**EXERCISE**
Search the records for the string "Collapse" and copy every line in which it appears.

**DATA FOR PROCESSING**
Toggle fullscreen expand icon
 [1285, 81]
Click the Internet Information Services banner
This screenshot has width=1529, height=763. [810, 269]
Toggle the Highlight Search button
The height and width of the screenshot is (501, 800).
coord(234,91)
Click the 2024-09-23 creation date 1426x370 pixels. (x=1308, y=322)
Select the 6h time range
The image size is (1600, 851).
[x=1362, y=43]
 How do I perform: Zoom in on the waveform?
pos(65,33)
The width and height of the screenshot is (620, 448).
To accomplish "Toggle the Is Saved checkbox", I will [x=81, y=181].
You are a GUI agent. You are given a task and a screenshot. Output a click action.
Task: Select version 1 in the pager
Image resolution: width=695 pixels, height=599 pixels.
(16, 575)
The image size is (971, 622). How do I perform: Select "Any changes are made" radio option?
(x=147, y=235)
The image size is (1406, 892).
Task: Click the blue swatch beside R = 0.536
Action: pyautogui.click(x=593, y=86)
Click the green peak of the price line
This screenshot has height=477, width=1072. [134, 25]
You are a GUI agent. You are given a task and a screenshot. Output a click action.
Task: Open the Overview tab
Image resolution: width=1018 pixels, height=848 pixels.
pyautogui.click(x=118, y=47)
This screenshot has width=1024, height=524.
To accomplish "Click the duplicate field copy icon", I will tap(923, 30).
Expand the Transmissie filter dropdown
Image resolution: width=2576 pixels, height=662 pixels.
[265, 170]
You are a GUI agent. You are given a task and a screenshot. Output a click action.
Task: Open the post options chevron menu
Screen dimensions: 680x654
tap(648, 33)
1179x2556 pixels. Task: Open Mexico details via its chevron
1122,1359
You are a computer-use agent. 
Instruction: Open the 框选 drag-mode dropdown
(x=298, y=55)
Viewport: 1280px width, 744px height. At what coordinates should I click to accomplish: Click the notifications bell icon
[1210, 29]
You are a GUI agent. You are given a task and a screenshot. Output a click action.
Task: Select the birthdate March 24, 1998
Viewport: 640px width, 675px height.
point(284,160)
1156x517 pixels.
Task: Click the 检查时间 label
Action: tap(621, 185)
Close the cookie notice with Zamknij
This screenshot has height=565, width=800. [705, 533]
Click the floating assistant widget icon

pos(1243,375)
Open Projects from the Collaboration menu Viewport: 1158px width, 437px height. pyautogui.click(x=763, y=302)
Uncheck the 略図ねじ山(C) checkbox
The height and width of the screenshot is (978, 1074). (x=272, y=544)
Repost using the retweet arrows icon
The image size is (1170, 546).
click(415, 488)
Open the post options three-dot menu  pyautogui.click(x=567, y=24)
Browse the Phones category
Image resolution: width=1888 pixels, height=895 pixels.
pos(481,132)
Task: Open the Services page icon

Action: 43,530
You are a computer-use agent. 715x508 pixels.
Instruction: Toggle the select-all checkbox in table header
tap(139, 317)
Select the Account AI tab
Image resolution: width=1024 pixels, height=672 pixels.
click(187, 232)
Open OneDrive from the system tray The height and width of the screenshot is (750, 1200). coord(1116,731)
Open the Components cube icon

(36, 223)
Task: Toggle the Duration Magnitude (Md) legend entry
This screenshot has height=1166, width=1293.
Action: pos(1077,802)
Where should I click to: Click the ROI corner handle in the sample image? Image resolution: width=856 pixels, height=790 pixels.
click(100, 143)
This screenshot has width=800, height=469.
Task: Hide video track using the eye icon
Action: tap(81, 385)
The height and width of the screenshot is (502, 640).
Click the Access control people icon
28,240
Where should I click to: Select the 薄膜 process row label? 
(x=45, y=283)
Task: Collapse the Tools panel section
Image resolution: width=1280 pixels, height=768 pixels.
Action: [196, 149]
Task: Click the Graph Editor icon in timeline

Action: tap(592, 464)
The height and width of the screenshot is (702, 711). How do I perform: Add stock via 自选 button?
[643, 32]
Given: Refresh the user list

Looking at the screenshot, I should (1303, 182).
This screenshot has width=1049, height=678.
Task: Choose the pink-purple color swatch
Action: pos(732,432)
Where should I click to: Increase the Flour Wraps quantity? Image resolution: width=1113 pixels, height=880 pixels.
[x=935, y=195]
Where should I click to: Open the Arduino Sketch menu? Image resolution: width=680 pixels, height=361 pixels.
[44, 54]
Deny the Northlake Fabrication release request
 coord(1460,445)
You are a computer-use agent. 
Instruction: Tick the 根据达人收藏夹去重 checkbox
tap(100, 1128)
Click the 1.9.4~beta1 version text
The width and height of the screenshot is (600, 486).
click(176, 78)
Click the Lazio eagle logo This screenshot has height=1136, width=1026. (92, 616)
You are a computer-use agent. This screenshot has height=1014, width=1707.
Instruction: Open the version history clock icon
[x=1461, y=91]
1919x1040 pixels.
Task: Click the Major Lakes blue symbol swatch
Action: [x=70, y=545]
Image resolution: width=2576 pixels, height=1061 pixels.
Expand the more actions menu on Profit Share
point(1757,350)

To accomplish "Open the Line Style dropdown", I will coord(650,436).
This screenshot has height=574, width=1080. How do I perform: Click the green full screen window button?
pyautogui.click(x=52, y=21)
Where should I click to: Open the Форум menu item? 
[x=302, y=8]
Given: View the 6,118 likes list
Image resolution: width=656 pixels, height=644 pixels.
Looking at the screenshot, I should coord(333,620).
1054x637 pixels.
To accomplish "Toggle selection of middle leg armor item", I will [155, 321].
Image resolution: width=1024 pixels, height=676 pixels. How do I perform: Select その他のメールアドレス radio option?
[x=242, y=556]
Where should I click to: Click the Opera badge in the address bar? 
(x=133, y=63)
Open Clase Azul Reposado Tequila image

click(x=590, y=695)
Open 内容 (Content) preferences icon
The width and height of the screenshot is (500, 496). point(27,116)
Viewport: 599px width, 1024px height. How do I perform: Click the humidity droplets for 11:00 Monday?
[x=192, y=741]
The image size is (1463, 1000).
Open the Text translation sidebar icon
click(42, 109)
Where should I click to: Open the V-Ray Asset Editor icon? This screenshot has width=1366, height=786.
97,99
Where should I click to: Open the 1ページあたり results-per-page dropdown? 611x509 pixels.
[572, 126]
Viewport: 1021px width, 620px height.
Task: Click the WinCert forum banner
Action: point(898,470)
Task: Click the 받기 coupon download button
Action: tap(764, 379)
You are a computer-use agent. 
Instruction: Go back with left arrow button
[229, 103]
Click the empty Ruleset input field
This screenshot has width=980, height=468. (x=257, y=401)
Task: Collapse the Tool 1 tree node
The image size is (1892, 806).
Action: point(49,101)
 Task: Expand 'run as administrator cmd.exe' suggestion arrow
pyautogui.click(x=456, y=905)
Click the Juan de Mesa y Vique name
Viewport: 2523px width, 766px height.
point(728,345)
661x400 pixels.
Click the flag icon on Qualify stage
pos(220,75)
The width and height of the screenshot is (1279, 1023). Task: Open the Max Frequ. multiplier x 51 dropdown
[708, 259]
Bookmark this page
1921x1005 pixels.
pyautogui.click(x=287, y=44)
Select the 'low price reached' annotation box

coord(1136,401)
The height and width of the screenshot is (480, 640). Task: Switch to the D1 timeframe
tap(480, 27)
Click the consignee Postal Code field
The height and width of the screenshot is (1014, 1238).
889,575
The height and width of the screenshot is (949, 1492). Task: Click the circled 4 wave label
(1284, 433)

**RESPONSE BOX**
Task: Collapse the Tools panel section
Task: Collapse the Tool 1 tree node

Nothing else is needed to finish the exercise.